Copy out the lines of the material that include the string "using".
== Segment start ==
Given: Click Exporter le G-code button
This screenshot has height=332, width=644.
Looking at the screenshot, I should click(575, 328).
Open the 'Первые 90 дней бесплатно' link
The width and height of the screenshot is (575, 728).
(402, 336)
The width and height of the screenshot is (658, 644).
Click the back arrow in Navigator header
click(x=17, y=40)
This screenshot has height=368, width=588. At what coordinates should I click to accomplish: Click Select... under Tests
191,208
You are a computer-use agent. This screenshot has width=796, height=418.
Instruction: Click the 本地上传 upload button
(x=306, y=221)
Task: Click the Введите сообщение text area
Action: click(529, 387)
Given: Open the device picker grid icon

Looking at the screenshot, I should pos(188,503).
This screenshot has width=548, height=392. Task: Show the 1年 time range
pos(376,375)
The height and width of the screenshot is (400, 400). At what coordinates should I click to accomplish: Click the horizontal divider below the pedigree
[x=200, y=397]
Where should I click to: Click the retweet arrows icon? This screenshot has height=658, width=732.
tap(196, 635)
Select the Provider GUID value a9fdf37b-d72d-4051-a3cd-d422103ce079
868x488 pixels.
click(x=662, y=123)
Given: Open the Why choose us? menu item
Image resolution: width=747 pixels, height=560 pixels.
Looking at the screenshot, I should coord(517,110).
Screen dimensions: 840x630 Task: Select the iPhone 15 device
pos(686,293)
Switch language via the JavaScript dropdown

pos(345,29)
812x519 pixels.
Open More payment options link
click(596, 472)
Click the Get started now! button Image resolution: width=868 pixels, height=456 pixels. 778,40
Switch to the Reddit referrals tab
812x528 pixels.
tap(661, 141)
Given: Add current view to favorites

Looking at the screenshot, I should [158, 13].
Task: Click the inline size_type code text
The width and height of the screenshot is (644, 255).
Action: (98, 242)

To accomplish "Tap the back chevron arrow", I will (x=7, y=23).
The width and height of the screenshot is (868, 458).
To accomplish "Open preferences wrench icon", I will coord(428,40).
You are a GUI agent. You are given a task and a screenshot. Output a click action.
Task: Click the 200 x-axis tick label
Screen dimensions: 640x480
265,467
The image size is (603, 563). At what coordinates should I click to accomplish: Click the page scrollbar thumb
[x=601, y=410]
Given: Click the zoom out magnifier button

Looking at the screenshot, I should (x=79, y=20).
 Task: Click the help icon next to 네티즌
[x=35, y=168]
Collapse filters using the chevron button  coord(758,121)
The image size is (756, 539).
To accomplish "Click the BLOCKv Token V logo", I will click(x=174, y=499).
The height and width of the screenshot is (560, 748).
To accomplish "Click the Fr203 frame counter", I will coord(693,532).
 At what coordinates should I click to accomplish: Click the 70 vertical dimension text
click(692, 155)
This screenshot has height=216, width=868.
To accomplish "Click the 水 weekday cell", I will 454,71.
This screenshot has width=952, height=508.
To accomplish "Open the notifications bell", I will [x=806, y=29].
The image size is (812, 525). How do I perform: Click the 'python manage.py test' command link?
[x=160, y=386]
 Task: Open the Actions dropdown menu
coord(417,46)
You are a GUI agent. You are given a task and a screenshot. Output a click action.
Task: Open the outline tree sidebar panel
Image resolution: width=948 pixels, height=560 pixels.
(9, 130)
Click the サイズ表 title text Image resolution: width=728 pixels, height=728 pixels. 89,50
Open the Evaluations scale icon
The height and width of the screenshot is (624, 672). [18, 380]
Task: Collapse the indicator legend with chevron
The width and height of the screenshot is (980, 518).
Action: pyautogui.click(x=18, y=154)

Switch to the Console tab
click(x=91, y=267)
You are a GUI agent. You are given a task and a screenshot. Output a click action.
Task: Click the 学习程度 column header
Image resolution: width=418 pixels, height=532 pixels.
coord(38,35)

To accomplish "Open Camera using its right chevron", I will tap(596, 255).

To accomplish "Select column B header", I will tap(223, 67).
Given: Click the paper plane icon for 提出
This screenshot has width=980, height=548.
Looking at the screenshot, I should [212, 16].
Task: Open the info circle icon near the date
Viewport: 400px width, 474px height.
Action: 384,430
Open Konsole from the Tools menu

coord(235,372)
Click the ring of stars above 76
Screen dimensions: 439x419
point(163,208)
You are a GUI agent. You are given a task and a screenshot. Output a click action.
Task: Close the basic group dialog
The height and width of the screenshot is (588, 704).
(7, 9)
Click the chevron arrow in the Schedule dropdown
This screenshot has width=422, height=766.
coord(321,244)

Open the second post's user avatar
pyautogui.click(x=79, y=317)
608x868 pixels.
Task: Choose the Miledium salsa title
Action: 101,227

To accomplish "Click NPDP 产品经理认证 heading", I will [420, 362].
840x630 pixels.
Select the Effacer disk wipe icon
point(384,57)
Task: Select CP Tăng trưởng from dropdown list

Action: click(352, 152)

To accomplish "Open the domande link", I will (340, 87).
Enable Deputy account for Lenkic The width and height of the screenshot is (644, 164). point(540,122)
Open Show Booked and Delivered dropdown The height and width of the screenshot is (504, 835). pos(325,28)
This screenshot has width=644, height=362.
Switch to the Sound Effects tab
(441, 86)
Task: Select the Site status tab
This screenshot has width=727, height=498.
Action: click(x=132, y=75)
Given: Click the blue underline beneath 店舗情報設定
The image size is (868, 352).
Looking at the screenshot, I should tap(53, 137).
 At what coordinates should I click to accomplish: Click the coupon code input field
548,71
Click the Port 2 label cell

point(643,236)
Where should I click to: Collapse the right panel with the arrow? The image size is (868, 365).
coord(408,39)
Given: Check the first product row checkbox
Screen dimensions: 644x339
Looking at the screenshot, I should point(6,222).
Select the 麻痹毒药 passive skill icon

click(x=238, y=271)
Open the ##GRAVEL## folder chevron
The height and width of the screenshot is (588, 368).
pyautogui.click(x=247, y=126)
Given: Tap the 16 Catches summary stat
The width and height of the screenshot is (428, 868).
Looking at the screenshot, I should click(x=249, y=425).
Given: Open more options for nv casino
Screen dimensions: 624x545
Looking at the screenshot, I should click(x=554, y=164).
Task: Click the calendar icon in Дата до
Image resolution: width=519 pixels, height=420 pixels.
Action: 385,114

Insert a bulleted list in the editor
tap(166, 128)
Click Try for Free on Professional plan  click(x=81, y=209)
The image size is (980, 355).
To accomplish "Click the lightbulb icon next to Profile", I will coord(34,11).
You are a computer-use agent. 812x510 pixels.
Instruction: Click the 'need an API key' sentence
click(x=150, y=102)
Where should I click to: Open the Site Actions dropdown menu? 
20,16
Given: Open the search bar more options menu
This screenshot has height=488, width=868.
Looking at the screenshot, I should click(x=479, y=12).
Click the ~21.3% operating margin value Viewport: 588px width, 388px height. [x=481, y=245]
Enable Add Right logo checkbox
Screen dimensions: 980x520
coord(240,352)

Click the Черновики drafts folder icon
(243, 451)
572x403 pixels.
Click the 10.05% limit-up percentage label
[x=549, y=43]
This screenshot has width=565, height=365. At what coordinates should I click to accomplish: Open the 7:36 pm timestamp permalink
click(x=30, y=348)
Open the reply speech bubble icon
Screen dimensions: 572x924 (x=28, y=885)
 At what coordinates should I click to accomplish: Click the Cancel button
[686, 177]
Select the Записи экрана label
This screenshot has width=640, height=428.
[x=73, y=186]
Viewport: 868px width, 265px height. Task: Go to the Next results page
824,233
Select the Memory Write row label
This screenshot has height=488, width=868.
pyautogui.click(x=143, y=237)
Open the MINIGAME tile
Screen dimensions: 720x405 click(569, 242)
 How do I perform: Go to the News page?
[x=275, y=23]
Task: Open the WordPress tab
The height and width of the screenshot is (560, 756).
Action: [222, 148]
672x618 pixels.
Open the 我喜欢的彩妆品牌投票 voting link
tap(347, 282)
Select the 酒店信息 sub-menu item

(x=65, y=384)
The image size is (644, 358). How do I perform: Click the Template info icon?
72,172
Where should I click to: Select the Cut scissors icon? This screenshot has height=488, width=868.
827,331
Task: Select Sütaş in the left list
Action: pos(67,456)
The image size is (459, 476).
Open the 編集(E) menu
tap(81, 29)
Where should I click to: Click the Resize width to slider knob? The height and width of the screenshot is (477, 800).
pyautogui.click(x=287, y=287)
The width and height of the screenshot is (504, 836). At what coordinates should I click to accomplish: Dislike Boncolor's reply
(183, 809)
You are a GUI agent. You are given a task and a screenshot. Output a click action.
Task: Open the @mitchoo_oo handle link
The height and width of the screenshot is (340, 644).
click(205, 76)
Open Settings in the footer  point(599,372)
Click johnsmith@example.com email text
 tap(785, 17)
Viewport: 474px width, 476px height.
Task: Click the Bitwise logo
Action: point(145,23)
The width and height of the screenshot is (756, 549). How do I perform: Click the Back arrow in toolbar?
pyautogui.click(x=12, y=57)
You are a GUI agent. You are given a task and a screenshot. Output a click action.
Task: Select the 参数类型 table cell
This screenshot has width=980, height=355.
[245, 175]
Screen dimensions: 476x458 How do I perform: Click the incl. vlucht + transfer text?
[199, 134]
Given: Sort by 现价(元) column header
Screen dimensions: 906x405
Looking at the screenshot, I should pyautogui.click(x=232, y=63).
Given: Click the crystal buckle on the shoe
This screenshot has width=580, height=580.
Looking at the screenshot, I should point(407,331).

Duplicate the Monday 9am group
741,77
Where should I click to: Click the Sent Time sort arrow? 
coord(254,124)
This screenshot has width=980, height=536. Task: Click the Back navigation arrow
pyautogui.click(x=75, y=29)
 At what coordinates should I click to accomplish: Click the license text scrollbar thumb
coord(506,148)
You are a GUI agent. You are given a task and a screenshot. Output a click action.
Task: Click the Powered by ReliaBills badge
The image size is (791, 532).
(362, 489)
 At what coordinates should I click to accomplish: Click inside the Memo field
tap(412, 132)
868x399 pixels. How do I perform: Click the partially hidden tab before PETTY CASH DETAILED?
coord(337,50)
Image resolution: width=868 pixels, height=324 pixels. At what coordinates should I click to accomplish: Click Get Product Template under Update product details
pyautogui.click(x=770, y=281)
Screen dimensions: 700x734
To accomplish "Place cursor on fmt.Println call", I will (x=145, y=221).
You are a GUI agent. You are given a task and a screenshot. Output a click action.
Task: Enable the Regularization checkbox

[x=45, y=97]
== Segment end ==
● Answer below
Collapse filters using the chevron button  coord(758,121)
To accomplish "Open Camera using its right chevron", I will tap(596, 255).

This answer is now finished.